Probably LLM slop, but also it's the same GB10 chip as the DGX Spark so why would the memory bandwidth be significantly different?
How is it different from their consumer GPU marketing? They have Founder Edition under NVIDIA brand initially, but the ecosystem is supposed to mass produce. It appears to be the same for DGX Spark where PNY has produced the NVIDIA branded and now you're going to see ASUS and Dell and others make similar PCs under their brand.
As far as I can tell these are all the same hardware just different enclosures. I'm not sure why Nvidia went this route given that they have a first party device. Usually you only see this when the original manufacturer doesn't want to be in the distribution or support game.
If this is anything like their consumer graphics cards, the first-party version will only be available in the dozen or so countries where Nvidia has established direct distribution channels and they'll defer to the third parties everywhere else.

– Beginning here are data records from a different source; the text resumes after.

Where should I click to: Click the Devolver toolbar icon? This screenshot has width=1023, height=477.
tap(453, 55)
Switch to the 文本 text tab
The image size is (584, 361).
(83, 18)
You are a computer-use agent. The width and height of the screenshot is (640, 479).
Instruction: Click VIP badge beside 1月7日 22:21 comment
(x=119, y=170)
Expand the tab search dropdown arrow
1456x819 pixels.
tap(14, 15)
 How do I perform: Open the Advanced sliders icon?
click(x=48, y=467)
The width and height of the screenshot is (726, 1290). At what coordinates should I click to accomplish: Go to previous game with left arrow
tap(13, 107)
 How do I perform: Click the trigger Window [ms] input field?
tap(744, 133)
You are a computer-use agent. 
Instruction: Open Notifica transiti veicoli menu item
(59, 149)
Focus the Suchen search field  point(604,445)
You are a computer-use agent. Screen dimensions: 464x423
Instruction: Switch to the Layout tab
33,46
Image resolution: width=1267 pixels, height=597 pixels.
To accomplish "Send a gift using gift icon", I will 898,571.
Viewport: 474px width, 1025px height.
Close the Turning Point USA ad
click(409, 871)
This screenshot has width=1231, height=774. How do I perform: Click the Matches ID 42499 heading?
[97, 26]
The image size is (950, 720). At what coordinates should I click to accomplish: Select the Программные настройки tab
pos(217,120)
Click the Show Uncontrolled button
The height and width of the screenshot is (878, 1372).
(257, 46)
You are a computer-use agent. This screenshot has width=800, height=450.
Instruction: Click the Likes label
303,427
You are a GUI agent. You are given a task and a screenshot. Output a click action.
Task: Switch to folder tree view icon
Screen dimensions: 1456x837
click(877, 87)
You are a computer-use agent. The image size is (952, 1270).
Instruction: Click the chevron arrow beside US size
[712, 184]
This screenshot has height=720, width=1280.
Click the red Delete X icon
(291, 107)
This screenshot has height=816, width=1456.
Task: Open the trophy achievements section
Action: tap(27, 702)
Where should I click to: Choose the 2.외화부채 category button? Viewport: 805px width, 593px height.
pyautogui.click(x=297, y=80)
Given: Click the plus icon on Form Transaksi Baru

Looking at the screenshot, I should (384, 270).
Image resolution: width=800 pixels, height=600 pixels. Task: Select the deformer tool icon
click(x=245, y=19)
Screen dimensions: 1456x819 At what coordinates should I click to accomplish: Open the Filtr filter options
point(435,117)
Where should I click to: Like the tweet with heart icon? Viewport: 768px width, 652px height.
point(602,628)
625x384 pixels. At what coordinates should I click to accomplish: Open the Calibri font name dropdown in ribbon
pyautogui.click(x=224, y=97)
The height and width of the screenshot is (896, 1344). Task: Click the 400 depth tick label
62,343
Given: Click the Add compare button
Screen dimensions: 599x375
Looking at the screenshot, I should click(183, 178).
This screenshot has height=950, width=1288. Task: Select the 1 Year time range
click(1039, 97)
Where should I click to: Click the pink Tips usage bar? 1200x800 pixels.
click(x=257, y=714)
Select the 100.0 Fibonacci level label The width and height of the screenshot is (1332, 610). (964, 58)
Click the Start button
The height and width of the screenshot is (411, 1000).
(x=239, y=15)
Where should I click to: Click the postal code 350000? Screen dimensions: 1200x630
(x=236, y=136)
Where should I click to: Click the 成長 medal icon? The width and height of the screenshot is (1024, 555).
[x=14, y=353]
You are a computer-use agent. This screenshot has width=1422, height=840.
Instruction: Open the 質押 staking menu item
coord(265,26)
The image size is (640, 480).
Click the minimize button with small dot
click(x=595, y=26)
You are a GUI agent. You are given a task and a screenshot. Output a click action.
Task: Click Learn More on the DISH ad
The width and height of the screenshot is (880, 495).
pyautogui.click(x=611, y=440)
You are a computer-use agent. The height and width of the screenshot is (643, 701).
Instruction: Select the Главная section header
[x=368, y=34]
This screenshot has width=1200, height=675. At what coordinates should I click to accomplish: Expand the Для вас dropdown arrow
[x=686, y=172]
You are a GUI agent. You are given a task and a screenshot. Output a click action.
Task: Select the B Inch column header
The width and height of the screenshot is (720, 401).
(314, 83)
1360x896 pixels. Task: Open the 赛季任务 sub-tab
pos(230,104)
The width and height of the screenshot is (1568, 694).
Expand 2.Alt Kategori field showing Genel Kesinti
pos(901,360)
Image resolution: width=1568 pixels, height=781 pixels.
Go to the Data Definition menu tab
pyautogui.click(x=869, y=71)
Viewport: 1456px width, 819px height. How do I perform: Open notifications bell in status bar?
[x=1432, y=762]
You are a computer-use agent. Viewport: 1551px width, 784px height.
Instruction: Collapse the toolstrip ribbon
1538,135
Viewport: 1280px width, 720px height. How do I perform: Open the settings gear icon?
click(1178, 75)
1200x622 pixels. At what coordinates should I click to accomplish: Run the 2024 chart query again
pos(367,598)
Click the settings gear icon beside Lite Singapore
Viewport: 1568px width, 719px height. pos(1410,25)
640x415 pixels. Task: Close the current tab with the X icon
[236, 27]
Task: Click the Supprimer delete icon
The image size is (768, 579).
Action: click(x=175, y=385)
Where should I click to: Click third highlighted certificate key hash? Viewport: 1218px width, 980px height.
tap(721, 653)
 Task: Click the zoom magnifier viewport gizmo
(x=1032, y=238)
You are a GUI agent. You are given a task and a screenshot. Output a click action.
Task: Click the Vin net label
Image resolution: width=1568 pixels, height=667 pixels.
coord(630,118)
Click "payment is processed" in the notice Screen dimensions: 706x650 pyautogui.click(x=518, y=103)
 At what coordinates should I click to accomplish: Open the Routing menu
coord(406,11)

> What is the memory bandwidth supported by Ascent GX10?
> AI applications often require a bigger memory. With the NVIDIA Blackwell GPU that supports 128GB of unified memory, ASUS Ascent GX10 is an AI supercomputer that enables faster training, better real-time inference, and support larger models like LLMs.
Never seen anything like that before. I wonder if this product page is actually done and was ready to be public?